→ Task requirements:
Going line by line through the records below, count those containing the word "favorites", then give only the count.

START Information provided

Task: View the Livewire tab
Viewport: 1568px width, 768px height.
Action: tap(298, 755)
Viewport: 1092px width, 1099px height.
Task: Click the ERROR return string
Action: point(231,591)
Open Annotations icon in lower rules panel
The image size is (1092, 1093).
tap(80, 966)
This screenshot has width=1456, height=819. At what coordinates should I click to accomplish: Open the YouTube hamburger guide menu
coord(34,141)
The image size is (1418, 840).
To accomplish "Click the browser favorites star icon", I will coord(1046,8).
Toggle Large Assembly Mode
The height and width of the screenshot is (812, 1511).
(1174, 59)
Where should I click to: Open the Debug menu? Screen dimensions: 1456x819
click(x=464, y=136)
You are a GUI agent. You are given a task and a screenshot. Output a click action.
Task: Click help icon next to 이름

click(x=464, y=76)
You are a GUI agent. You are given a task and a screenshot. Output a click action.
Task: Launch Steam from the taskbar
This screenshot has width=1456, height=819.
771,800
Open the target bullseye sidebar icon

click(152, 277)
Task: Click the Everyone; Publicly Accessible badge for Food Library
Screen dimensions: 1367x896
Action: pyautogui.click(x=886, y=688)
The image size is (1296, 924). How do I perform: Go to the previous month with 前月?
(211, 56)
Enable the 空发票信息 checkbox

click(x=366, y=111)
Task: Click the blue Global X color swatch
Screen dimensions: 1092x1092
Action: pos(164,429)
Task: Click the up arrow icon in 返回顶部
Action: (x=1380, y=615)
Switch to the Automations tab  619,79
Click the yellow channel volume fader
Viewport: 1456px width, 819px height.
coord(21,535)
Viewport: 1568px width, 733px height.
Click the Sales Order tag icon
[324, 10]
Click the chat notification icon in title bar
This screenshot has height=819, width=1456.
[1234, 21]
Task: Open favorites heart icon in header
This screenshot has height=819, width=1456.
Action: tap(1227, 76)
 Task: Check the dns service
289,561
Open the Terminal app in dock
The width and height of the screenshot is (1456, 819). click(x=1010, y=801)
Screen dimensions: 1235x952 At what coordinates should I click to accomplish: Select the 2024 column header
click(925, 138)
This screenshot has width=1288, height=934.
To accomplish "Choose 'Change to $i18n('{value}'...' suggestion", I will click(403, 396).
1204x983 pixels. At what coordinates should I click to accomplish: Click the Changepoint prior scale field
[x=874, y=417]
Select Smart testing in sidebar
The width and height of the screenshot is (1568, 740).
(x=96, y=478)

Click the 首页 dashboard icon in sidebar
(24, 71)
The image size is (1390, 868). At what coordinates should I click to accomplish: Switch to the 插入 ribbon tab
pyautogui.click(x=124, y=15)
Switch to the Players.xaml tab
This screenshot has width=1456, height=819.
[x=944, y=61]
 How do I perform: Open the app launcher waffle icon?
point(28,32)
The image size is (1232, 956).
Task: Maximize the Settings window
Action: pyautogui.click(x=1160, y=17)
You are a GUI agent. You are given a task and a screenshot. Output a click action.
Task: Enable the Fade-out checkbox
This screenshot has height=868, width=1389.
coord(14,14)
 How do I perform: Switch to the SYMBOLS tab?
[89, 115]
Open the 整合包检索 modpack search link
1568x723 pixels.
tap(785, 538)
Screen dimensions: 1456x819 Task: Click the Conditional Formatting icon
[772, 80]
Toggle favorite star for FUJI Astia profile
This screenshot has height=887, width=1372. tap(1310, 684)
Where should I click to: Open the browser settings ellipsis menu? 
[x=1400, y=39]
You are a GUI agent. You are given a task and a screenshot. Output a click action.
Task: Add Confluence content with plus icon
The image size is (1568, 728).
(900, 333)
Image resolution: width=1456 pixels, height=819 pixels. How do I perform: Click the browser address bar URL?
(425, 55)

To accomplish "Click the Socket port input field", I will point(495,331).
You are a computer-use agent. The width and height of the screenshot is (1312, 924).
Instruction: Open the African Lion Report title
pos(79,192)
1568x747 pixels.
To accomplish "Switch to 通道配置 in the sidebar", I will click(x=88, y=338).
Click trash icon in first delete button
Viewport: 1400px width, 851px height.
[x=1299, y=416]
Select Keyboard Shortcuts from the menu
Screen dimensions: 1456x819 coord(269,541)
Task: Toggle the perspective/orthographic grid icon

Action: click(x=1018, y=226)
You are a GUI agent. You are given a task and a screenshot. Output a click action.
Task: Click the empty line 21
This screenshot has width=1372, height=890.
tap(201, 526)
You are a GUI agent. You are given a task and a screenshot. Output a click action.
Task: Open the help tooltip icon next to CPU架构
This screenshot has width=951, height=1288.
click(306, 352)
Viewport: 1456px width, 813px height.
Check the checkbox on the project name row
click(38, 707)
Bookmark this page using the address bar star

END Information provided

→ Response to the task:
2